Au cours de leur vie, la plupart des gens vont d’un point A à un point B, puis du point B au C, et ainsi de suite, jusqu’à ce qu’un Z fatal pourfende leur existence. Il arrive que certains manquent un G, un H, un S en chemin, une étape aussi essentielle qu’une lettre muette, et pourtant, tous, plus ou moins, suivent la même trajectoire, de l’arbitraire naissance au trépas zoologique.

Il n’en allait pas ainsi pour Flo.

Sa vie à elle tenait davantage d’une partie de ping-pong, balancée de A en Z, à flirter avec la mort, puis de Z en A : une fois chaque mission close, une nouvelle renaissance.

Ainsi, le long chemin qui devait la conduire à Florence n’était pas qu’un harassant road-trip à bord d’une voiture volée, ponctué de trois changement d’immatriculation et de douches inespérées dans des motels miteux à l’accueil desquels elle n’aurait qu’à laisser le nom d’Atylwat.

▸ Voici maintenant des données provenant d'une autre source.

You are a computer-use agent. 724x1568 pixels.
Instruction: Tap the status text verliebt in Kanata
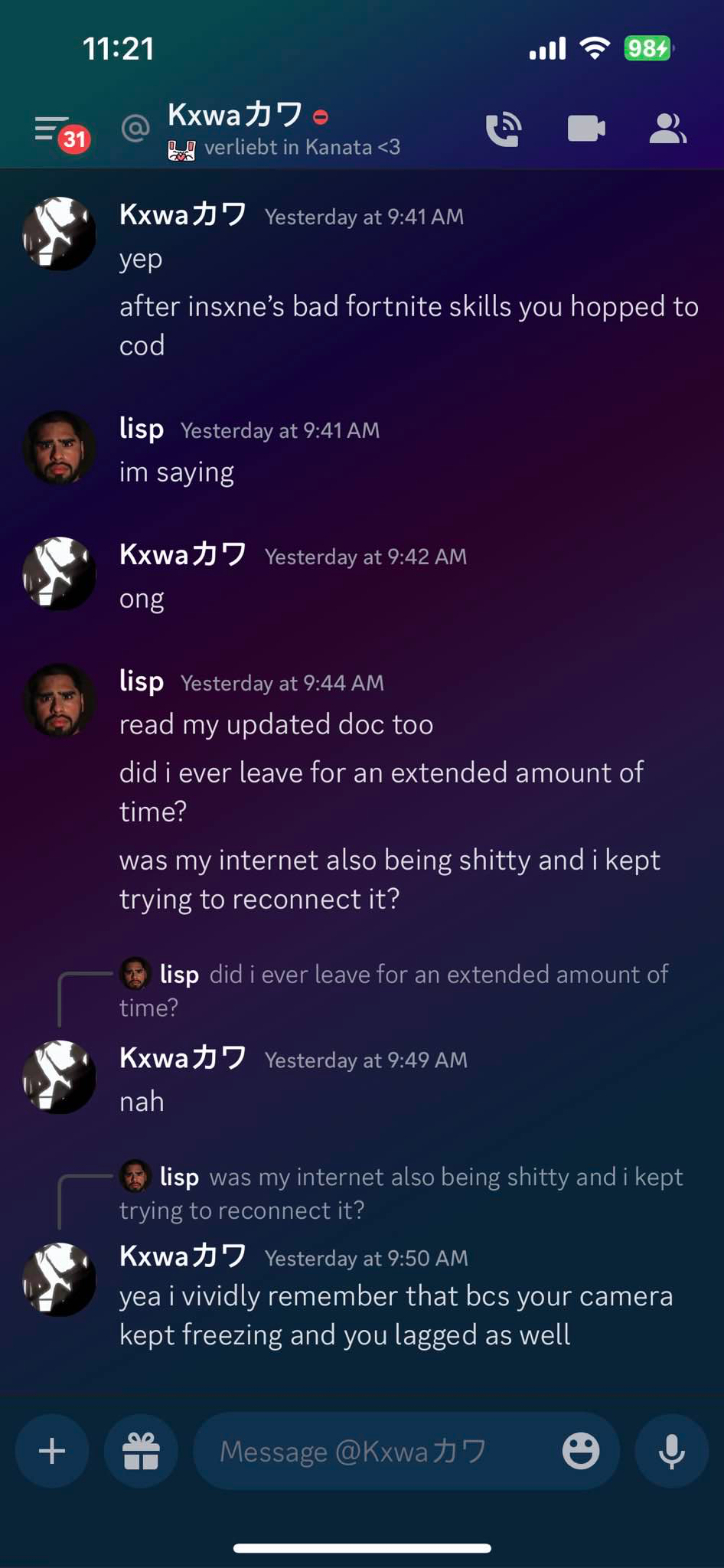(x=302, y=147)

Non. Préférer la voiture à l’avion ne résultait pas que d’un souci de discrétion. Il s’agissait en fait d’un processus intégral. Une enfilade de kilomètres durant laquelle il lui faudrait s’oublier, changer de peau, d’expressions et d’intonations. Une épreuve conçue pour la remodeler. Une véritable résurrection.

Dès la première halte, Flo se fit faire une teinture et poser de faux ongles d’une longueur exubérante. À la deuxième, elle brûla les quelques vêtements qu’elle avait emportés et se coula dans une robe moulante et trop courte, un manteau de fourrure balancé sur les épaules qui lui filait l’allure d’une prostituée de feux rouges. D’un arrêt à l’autre, elle avait revu son régime et son rythme de sommeil. De fast-food en dîner, elle laissa un peu d’embonpoint masquer sa puissante musculature. Les grasse-matinées prirent le pas sur son habituelle routine matinale, ce qui n’était pas tant pour lui déplaire. Lors du troisième arrêt, elle entama les injection de botox et ses traits, alors, furent réellement transfigurés.

Djamila elle-même aurait eu de la peine à la reconnaître, à présent.

Qui ça ?

Flo chassa son délire d’un vif mouvement de la tête.

Elle ne connaissait pas de Djamila.

Un matin, Flo s’éveilla de l’autre côté de la frontière, en Italie, et elle était une autre. Elle avait la fraîcheur de ses vingt ans, la banquette arrière truffée de gros calibres et la rage d’en finir qui lui brûlait les os.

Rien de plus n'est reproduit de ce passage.